Stored records
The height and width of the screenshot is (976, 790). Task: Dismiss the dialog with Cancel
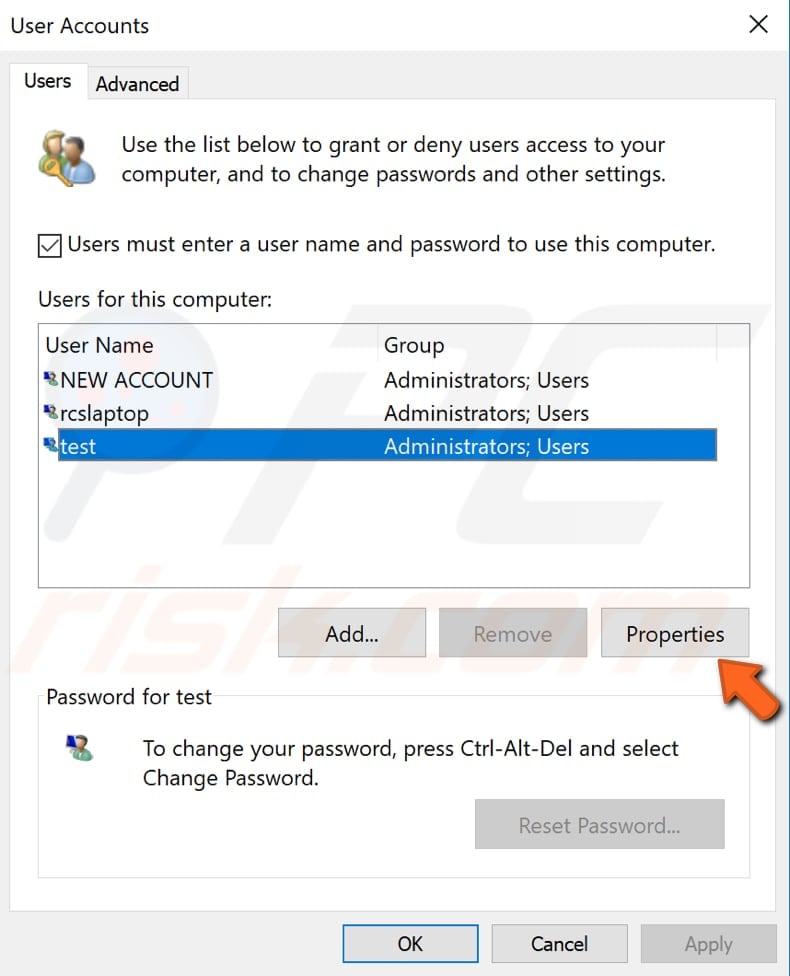tap(559, 943)
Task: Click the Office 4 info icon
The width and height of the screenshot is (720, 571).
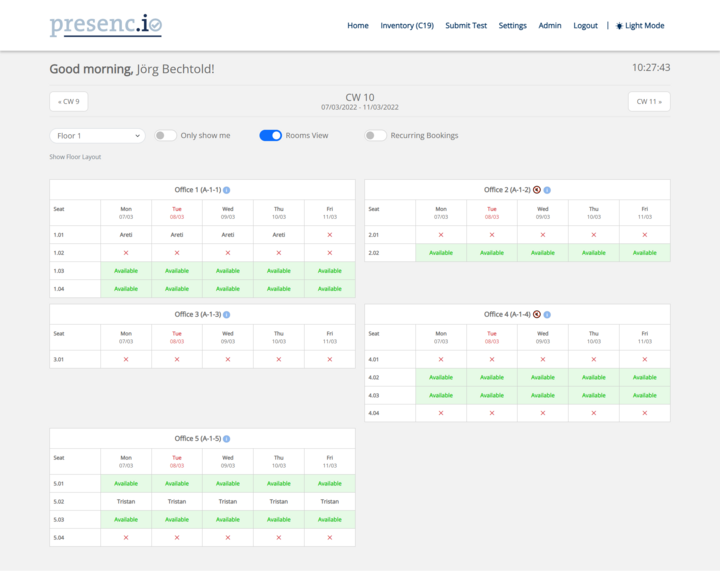Action: tap(547, 315)
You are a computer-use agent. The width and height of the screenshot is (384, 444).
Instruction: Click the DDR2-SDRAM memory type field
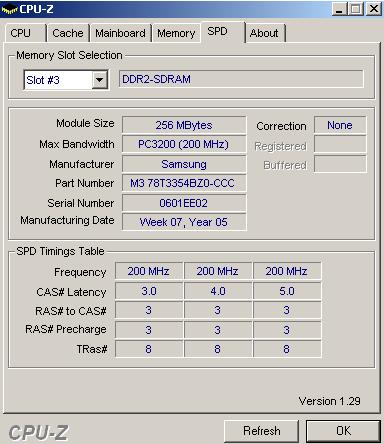click(x=241, y=79)
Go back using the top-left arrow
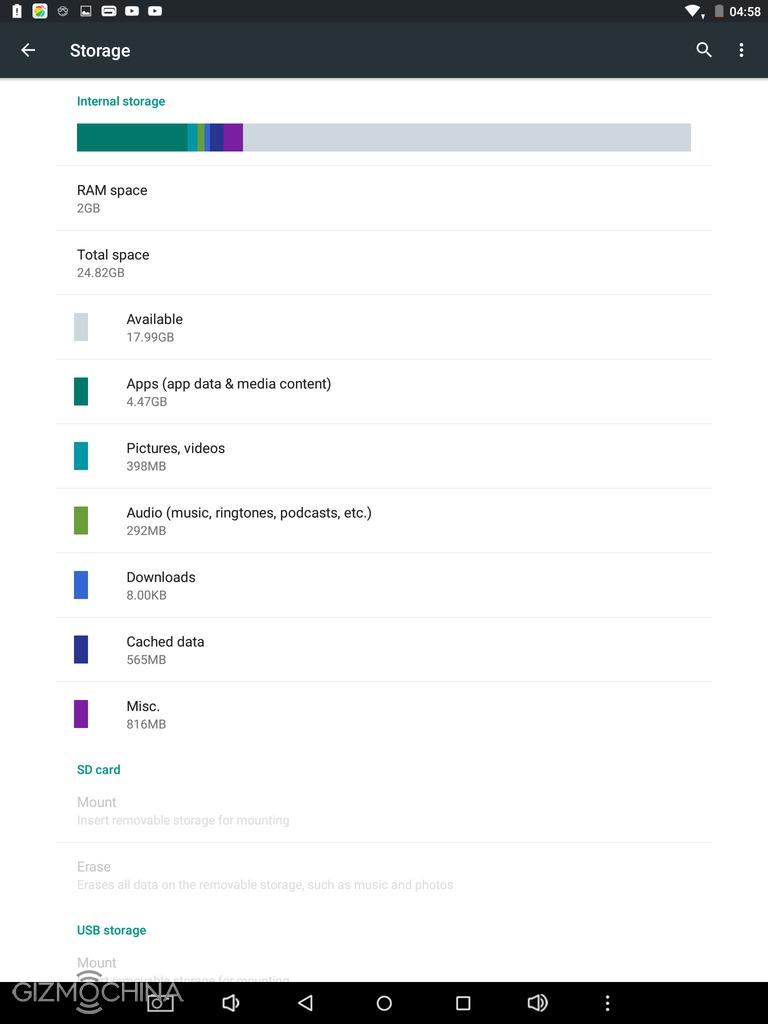The width and height of the screenshot is (768, 1024). tap(28, 50)
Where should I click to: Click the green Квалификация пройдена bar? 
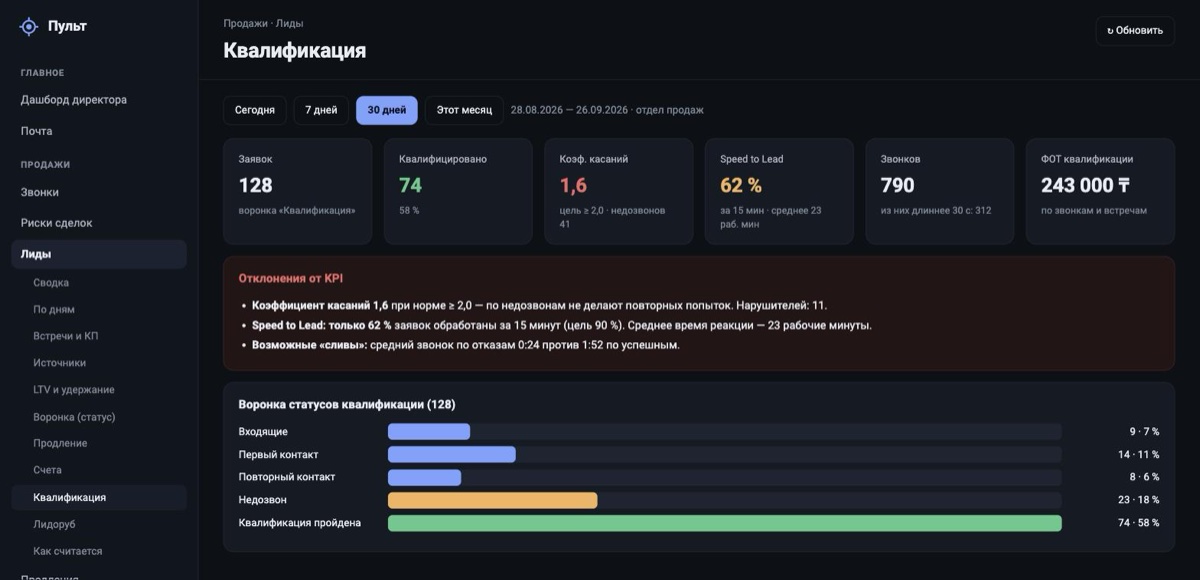(x=725, y=523)
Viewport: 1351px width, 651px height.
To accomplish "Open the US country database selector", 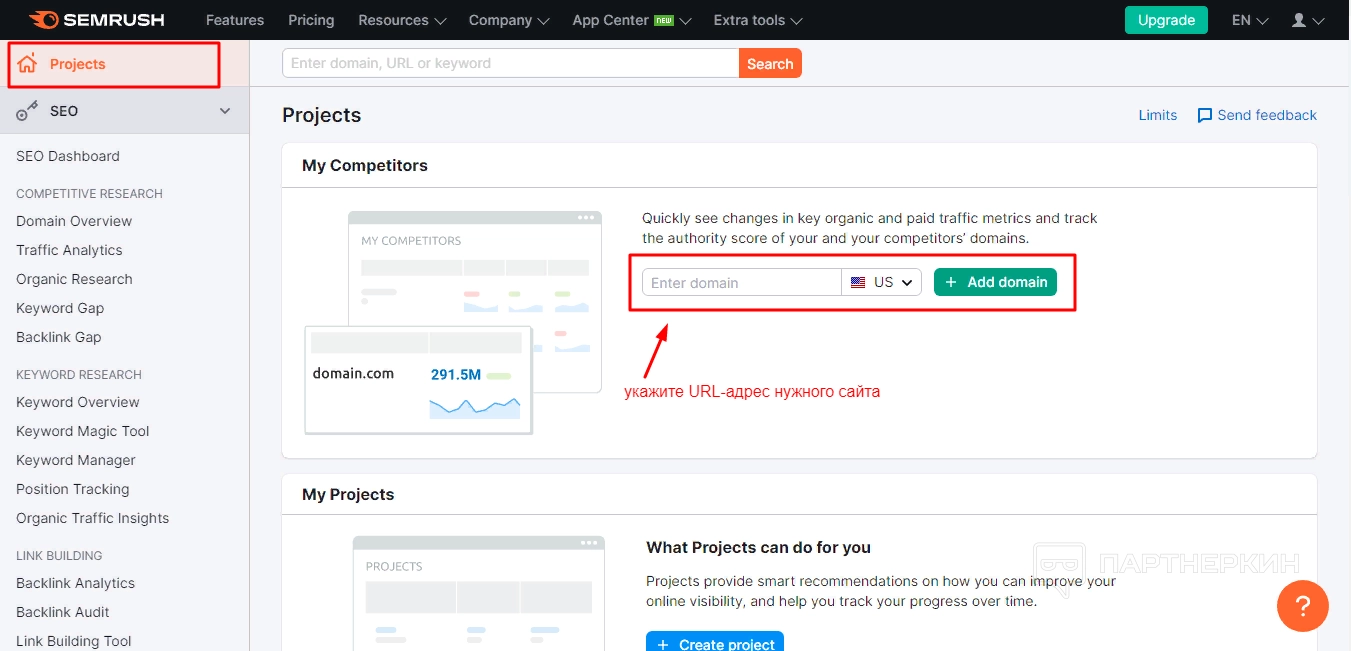I will tap(882, 283).

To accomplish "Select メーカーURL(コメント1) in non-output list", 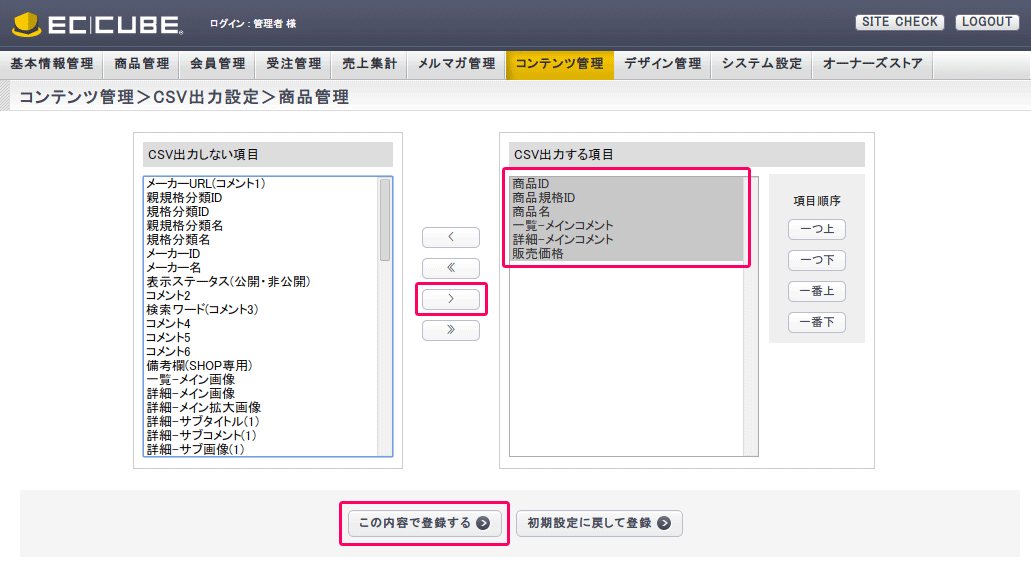I will point(205,184).
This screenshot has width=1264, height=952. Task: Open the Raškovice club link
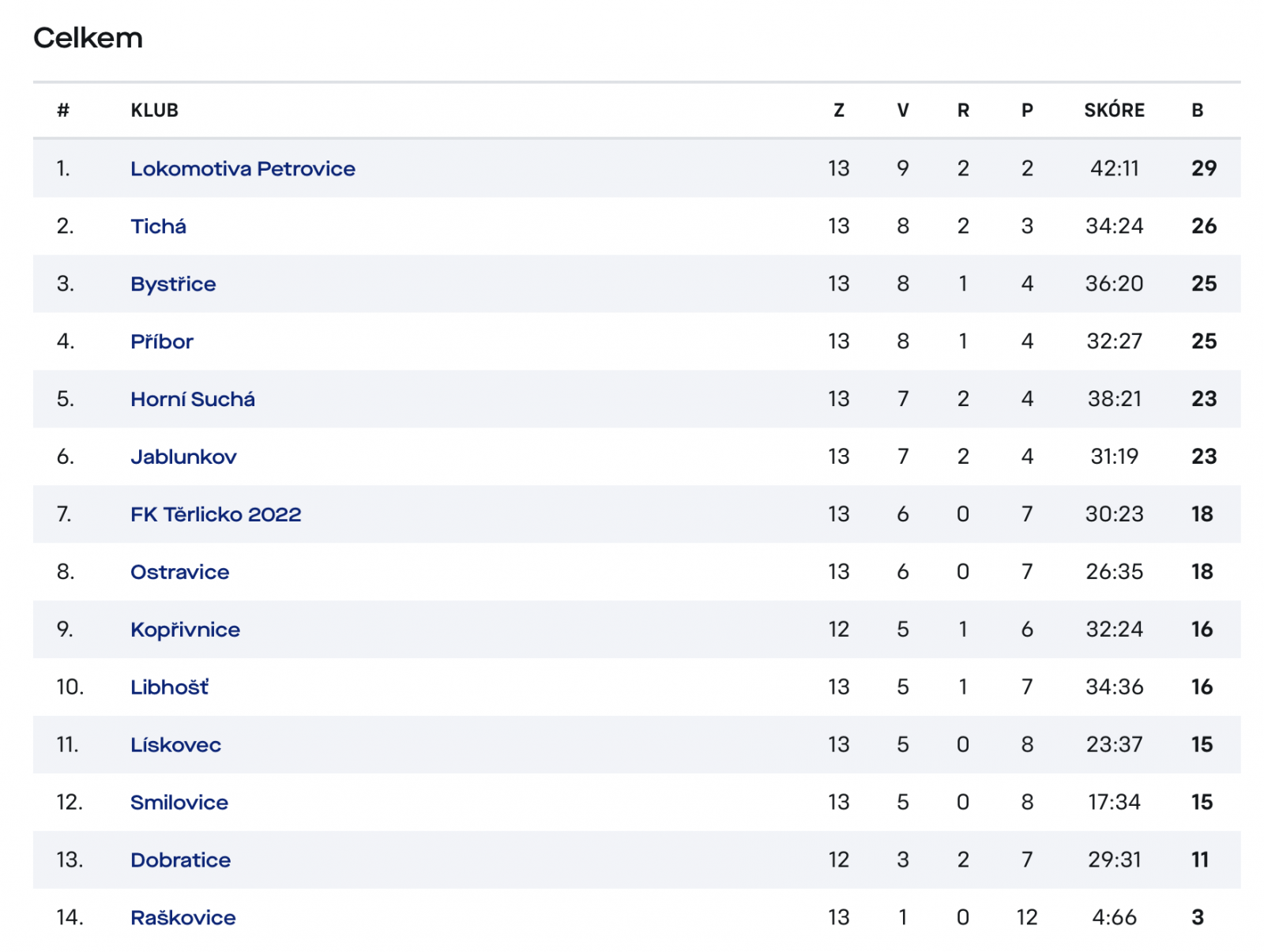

**Exercise description:** If a line falls between the first line of the records above and the line containing "You are a computer-use", inclusive, retype it exactly; leave pictures out.

**Result of this task:**
The height and width of the screenshot is (976, 790). Task: Dismiss the dialog with Cancel
tap(559, 943)
Task: Click the Office 4 info icon
The width and height of the screenshot is (720, 571).
Action: tap(547, 315)
You are a computer-use agent. The width and height of the screenshot is (384, 444).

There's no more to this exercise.